> _The task_
The only acceptable output is every entry, printed exactly.
[Opening Data to examine section]
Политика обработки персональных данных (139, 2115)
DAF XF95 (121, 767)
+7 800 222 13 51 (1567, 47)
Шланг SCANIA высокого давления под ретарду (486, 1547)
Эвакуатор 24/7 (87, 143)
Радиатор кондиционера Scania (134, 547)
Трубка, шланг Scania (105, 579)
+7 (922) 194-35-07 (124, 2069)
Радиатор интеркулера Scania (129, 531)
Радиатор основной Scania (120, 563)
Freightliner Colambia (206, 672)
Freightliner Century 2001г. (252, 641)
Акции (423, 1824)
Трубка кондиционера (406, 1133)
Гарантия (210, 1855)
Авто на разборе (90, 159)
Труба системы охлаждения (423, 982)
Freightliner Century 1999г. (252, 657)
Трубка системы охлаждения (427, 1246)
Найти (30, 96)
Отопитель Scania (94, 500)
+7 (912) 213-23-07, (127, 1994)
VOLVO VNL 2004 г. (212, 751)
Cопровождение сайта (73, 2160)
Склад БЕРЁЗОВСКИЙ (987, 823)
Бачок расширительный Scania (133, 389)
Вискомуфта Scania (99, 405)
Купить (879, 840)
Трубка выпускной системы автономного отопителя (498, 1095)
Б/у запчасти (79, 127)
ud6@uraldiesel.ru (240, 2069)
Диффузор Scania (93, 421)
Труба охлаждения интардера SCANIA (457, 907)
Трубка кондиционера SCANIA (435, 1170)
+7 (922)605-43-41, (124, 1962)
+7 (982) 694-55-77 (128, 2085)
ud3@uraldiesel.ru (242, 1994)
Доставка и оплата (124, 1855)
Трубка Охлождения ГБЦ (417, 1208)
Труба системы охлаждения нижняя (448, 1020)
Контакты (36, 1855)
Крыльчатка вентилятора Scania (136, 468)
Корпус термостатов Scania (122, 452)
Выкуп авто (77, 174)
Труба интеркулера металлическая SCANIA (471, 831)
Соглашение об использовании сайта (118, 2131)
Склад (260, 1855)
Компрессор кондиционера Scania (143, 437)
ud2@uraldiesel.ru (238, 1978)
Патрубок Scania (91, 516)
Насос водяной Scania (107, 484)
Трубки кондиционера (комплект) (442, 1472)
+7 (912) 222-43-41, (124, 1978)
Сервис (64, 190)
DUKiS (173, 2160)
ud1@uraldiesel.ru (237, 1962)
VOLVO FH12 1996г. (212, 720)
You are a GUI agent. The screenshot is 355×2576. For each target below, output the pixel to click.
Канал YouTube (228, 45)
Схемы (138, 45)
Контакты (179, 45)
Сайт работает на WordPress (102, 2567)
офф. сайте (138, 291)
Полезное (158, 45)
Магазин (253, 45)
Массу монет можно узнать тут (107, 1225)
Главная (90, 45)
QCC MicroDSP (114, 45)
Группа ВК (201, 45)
[Closing Data to examine section]
> _Output of the exercise_
Политика обработки персональных данных (139, 2115)
DAF XF95 (121, 767)
+7 800 222 13 51 (1567, 47)
Шланг SCANIA высокого давления под ретарду (486, 1547)
Эвакуатор 24/7 (87, 143)
Радиатор кондиционера Scania (134, 547)
Трубка, шланг Scania (105, 579)
+7 (922) 194-35-07 (124, 2069)
Радиатор интеркулера Scania (129, 531)
Радиатор основной Scania (120, 563)
Freightliner Colambia (206, 672)
Freightliner Century 2001г. (252, 641)
Акции (423, 1824)
Трубка кондиционера (406, 1133)
Гарантия (210, 1855)
Авто на разборе (90, 159)
Труба системы охлаждения (423, 982)
Freightliner Century 1999г. (252, 657)
Трубка системы охлаждения (427, 1246)
Найти (30, 96)
Отопитель Scania (94, 500)
+7 (912) 213-23-07, (127, 1994)
VOLVO VNL 2004 г. (212, 751)
Cопровождение сайта (73, 2160)
Склад БЕРЁЗОВСКИЙ (987, 823)
Бачок расширительный Scania (133, 389)
Вискомуфта Scania (99, 405)
Купить (879, 840)
Трубка выпускной системы автономного отопителя (498, 1095)
Б/у запчасти (79, 127)
ud6@uraldiesel.ru (240, 2069)
Диффузор Scania (93, 421)
Труба охлаждения интардера SCANIA (457, 907)
Трубка кондиционера SCANIA (435, 1170)
+7 (922)605-43-41, (124, 1962)
+7 (982) 694-55-77 (128, 2085)
ud3@uraldiesel.ru (242, 1994)
Доставка и оплата (124, 1855)
Трубка Охлождения ГБЦ (417, 1208)
Труба системы охлаждения нижняя (448, 1020)
Контакты (36, 1855)
Крыльчатка вентилятора Scania (136, 468)
Корпус термостатов Scania (122, 452)
Выкуп авто (77, 174)
Труба интеркулера металлическая SCANIA (471, 831)
Соглашение об использовании сайта (118, 2131)
Склад (260, 1855)
Компрессор кондиционера Scania (143, 437)
ud2@uraldiesel.ru (238, 1978)
Патрубок Scania (91, 516)
Насос водяной Scania (107, 484)
Трубки кондиционера (комплект) (442, 1472)
+7 (912) 222-43-41, (124, 1978)
Сервис (64, 190)
DUKiS (173, 2160)
ud1@uraldiesel.ru (237, 1962)
VOLVO FH12 1996г. (212, 720)
You are a GUI agent. The screenshot is 355×2576. For each target below, output the pixel to click.
Канал YouTube (228, 45)
Схемы (138, 45)
Контакты (179, 45)
Сайт работает на WordPress (102, 2567)
офф. сайте (138, 291)
Полезное (158, 45)
Магазин (253, 45)
Массу монет можно узнать тут (107, 1225)
Главная (90, 45)
QCC MicroDSP (114, 45)
Группа ВК (201, 45)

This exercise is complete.